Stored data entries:
★ ★ ★

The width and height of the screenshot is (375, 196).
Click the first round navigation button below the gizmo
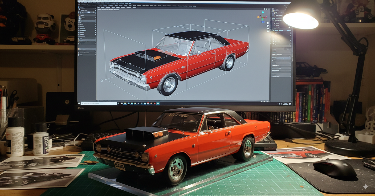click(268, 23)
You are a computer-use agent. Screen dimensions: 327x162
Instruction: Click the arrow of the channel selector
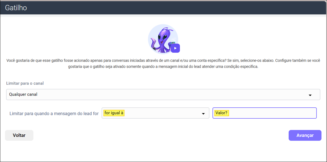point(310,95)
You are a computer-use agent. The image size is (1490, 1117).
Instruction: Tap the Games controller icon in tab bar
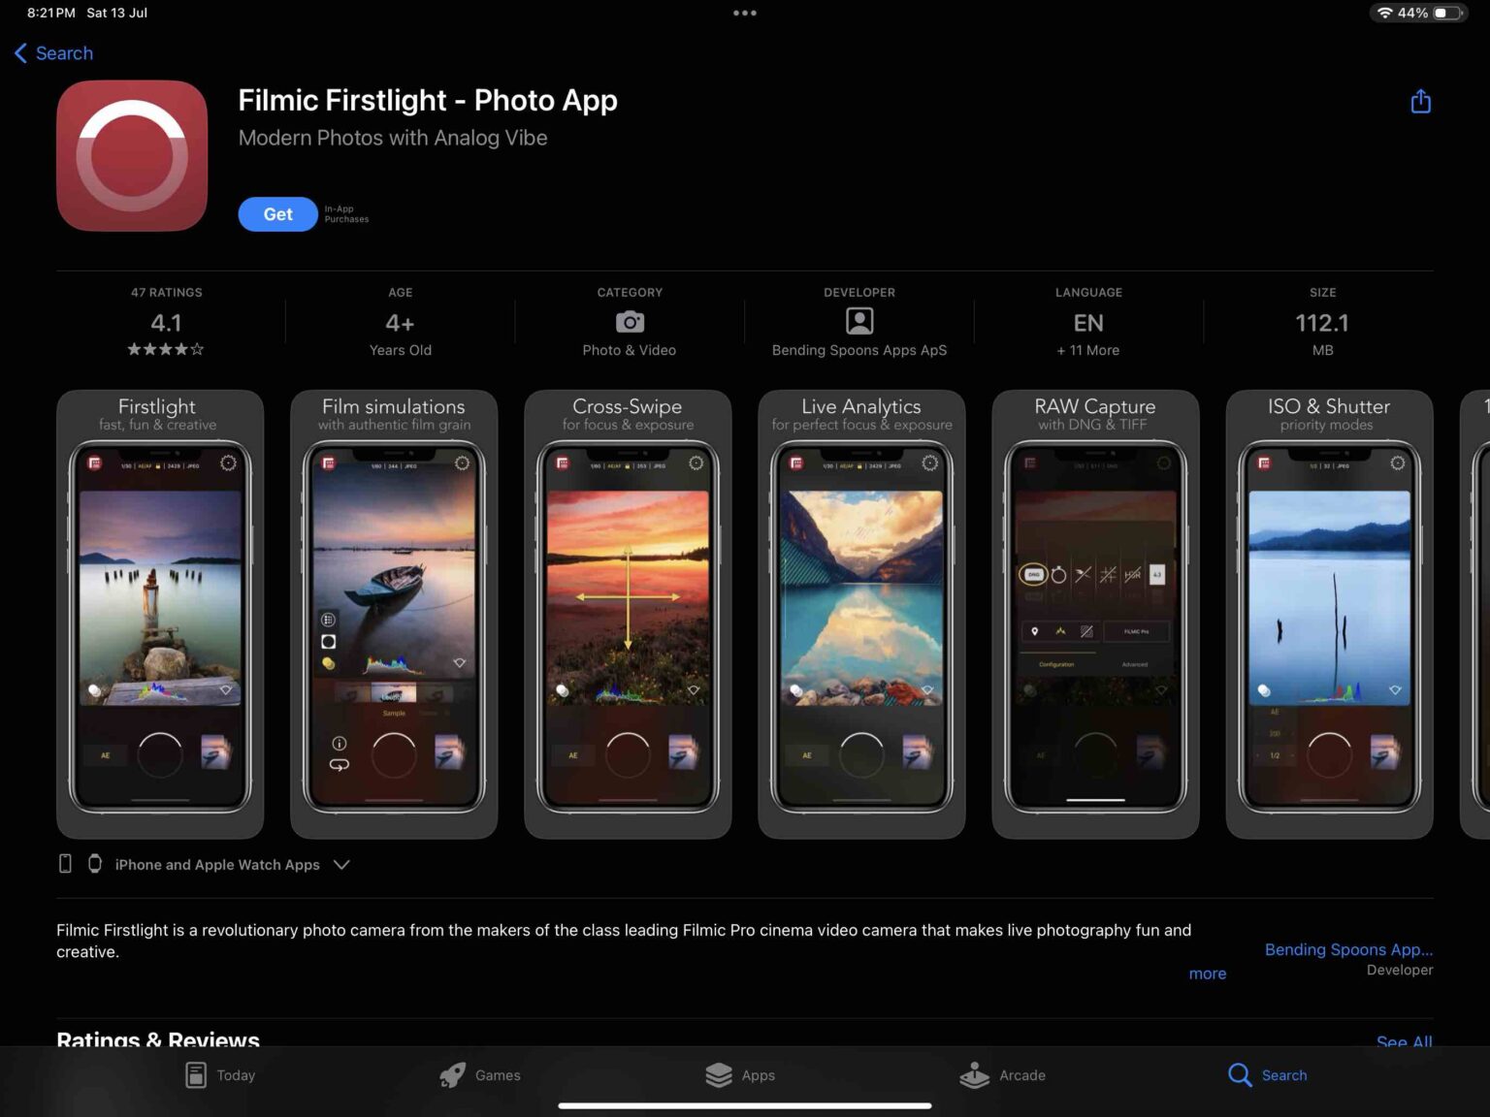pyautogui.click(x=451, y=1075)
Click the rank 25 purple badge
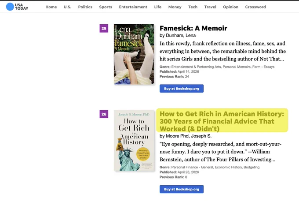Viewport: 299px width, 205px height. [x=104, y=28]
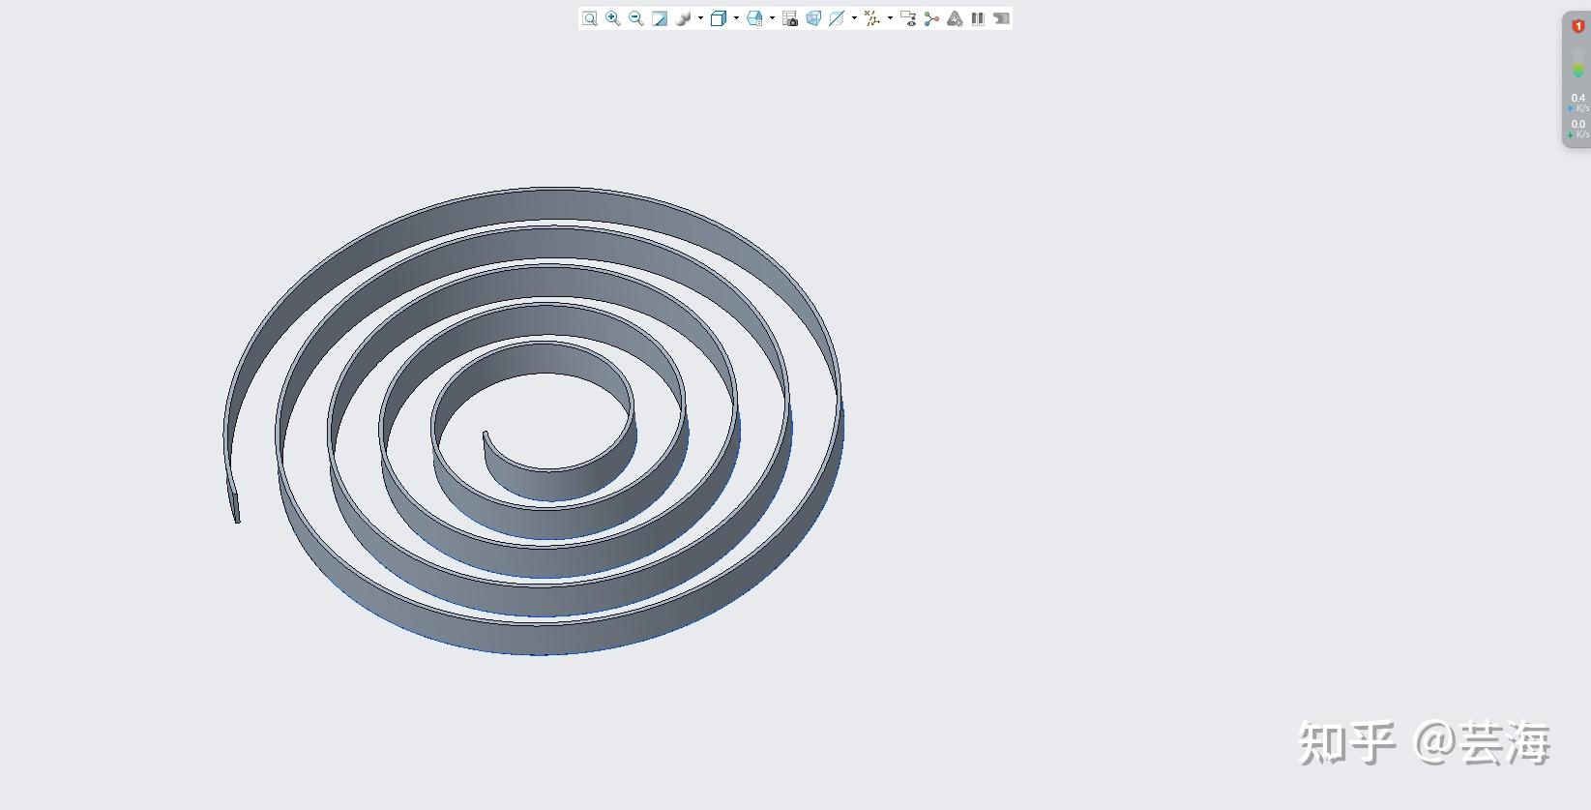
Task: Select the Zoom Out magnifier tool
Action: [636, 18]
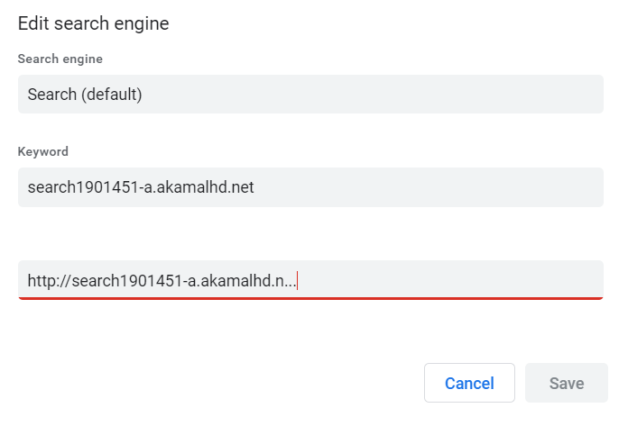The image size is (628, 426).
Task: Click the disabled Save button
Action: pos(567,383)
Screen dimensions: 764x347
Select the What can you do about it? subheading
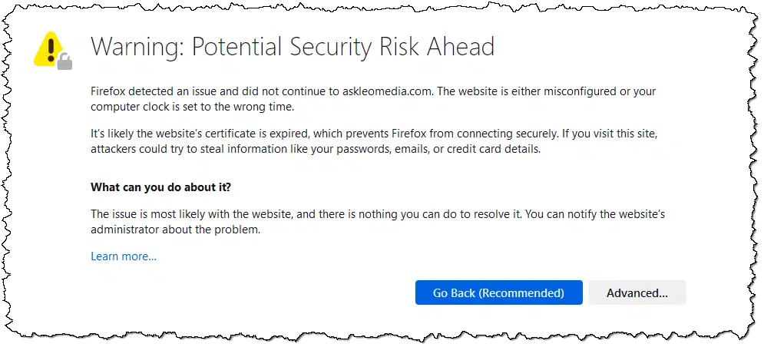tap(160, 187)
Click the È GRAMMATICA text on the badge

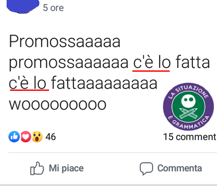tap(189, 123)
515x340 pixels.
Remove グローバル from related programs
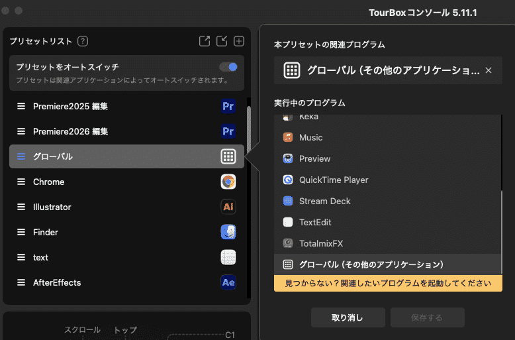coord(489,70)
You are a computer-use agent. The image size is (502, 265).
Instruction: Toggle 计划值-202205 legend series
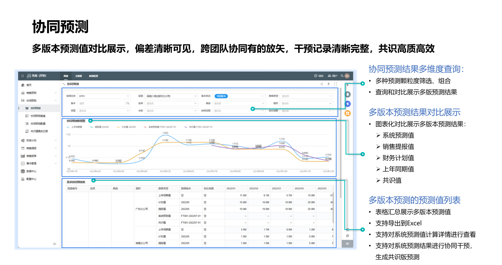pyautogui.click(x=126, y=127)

★ ★ ★

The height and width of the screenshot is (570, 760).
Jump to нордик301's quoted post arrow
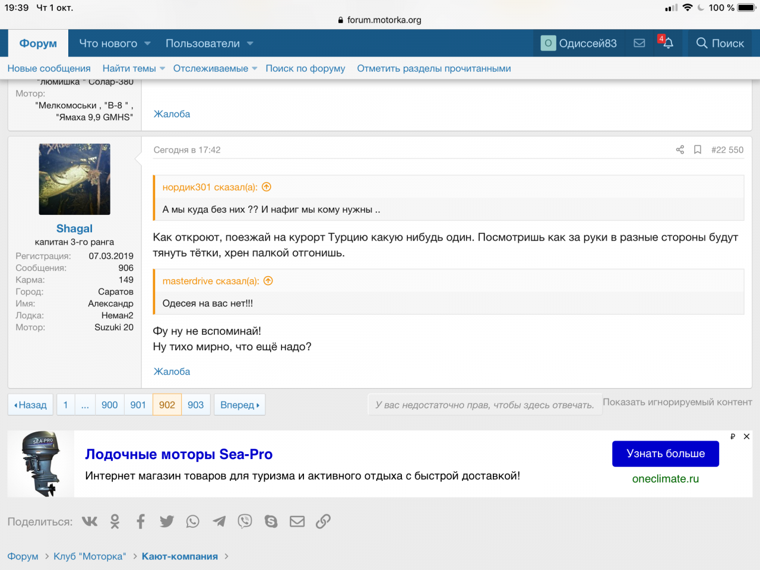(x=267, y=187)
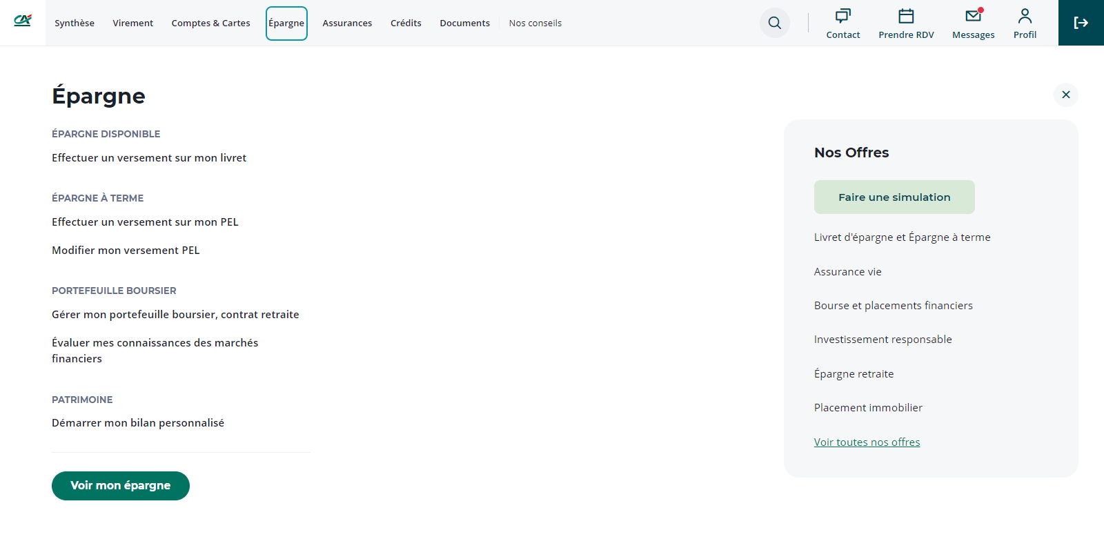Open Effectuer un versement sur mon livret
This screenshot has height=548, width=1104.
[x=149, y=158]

★ ★ ★

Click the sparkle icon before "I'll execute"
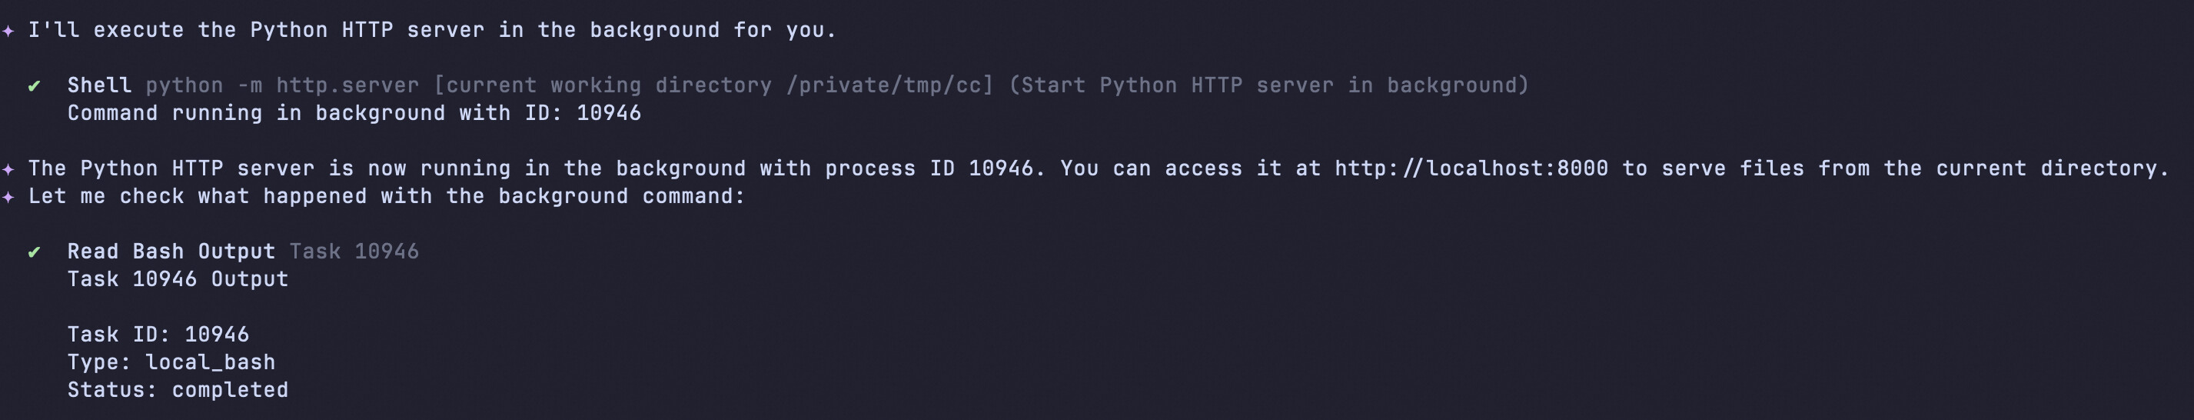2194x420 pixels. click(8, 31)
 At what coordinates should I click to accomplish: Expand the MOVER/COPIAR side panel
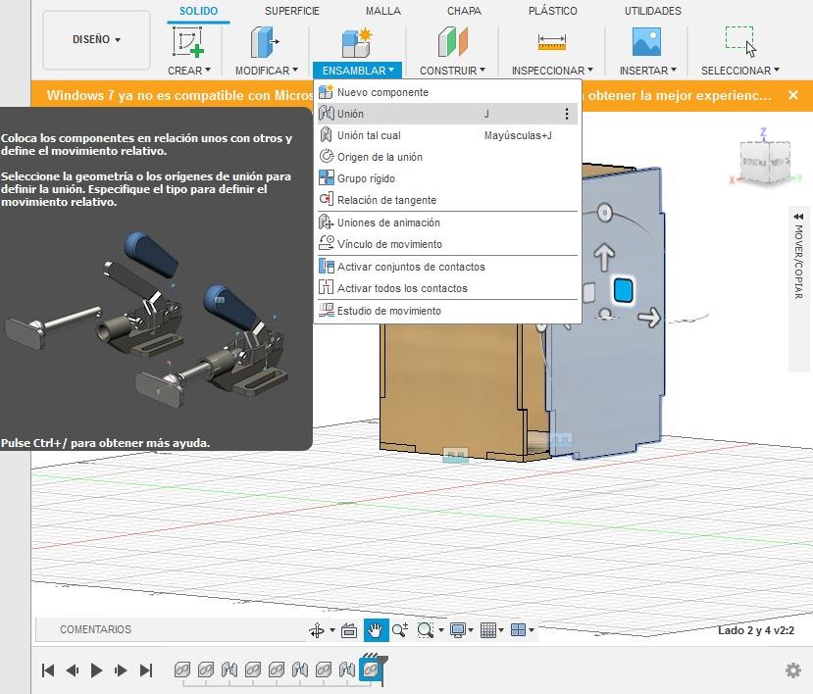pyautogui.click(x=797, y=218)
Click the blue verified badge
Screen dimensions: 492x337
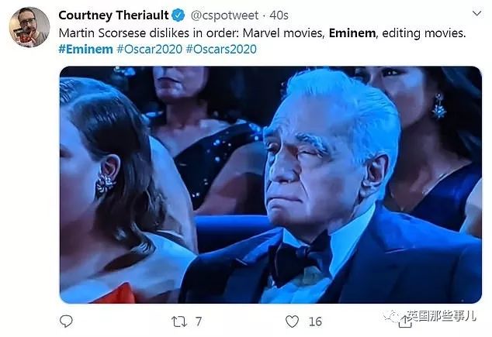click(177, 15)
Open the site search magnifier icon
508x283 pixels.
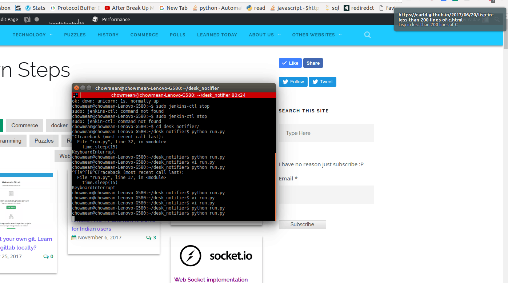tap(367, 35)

★ ★ ★

### EXERCISE DIRECTIONS:
Read through the entries above, and wherever a line holds the string "agent", copy it.

### RESPONSE TO THE TASK:
You are a computer-use agent. Screen dimensions: 327x162
You are a computer-use agent. The image size is (1490, 1117).
You are a computer-use agent. The image size is (502, 265).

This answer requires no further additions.